Try it
Please work out the number of lines in the following material that include "agent", and reply with only that number.
-------- Information shown
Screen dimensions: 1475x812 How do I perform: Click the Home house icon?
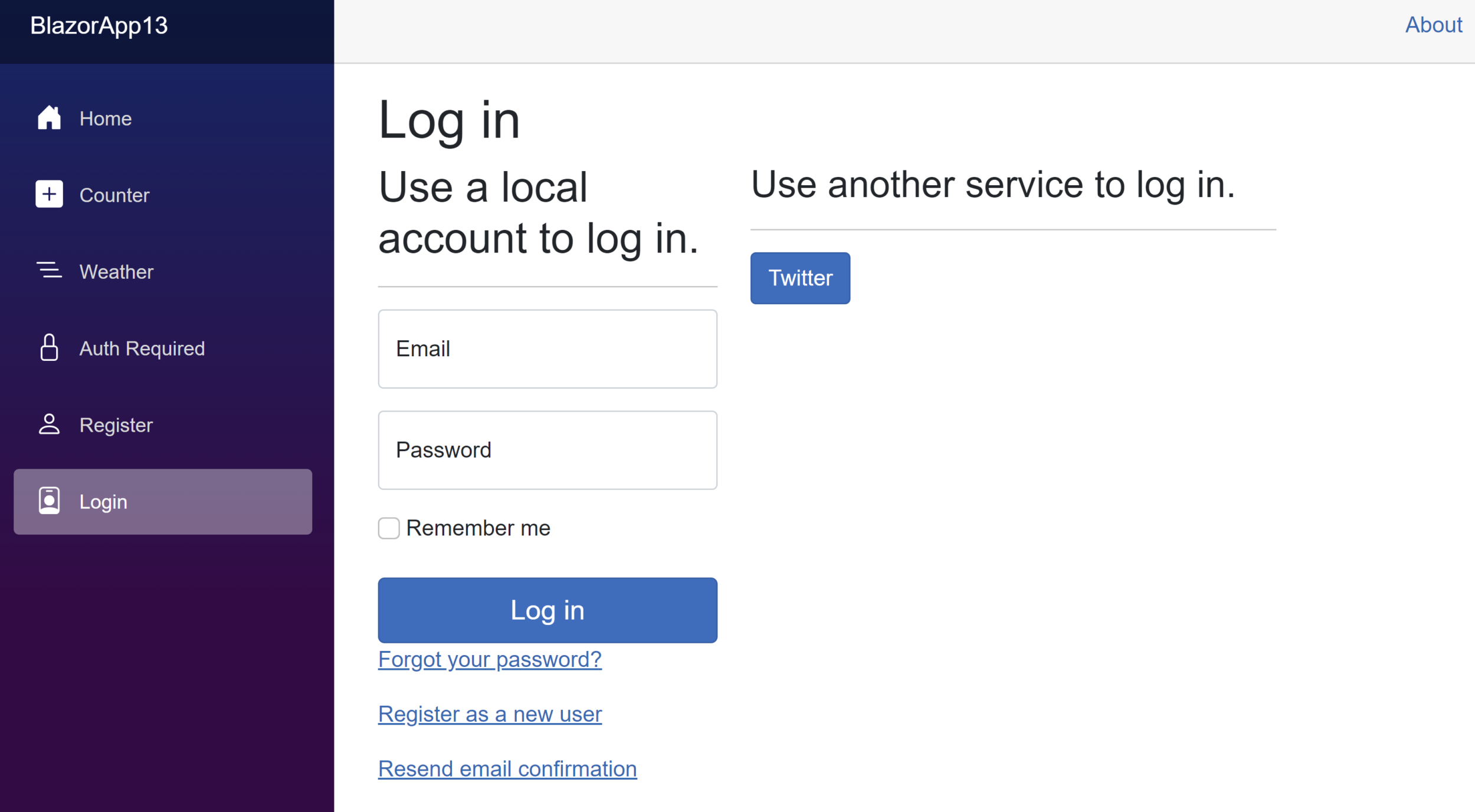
----------------
-------- Information shown
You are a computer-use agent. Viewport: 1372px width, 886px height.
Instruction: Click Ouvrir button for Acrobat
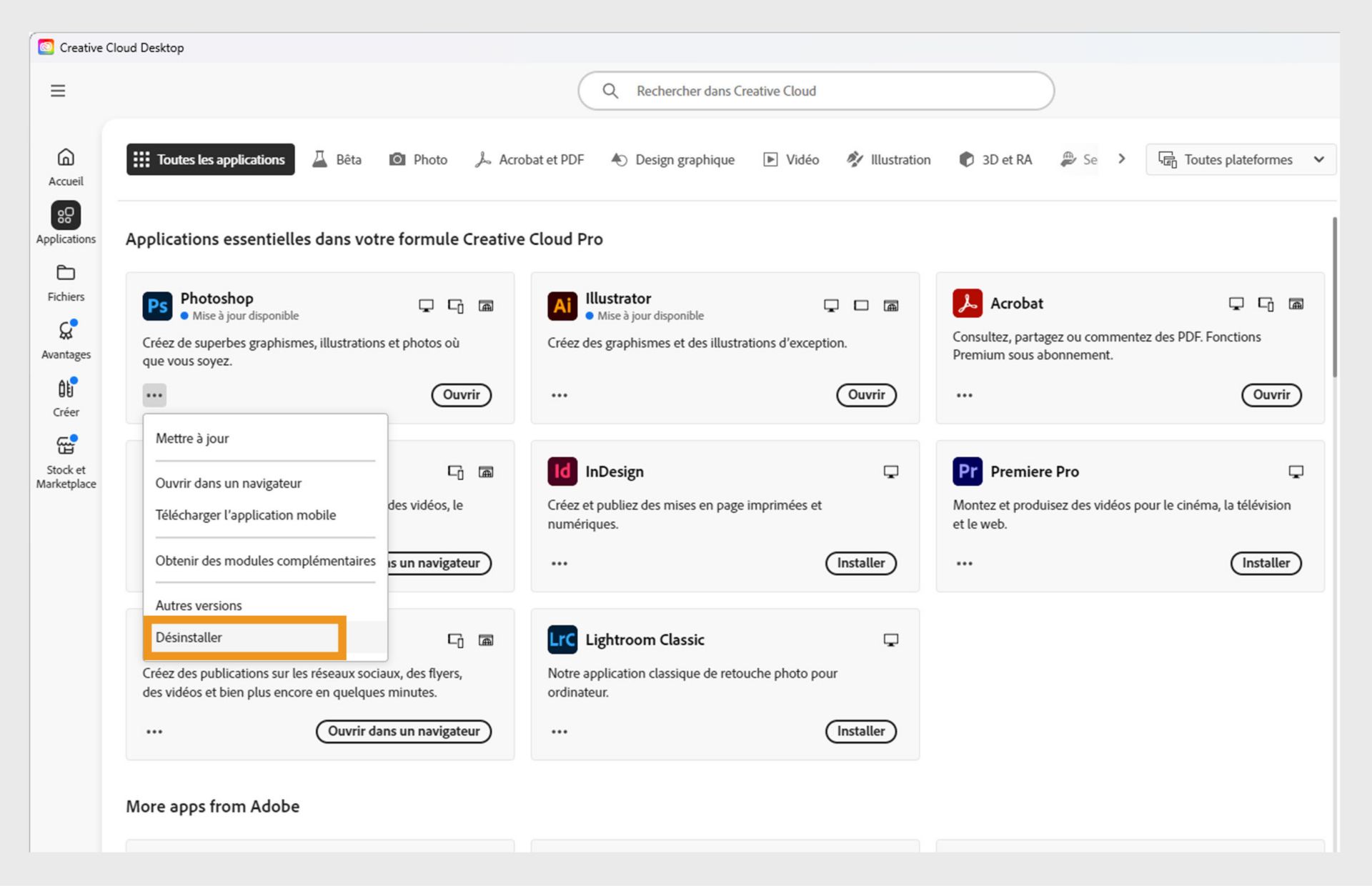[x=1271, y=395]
----------------
-------- Information shown
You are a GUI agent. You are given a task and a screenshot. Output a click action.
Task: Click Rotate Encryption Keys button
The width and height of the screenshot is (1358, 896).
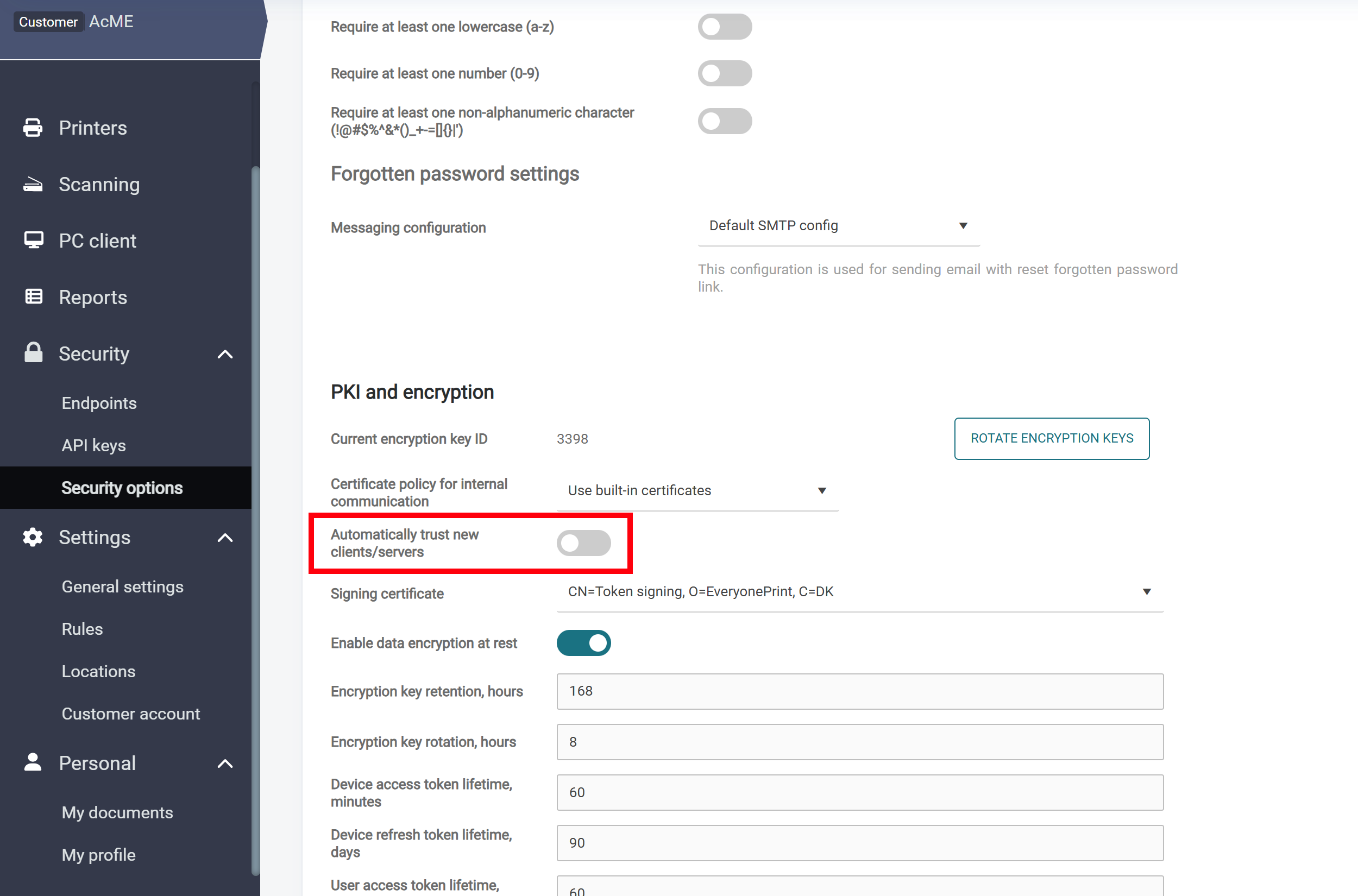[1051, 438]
----------------
Answer
2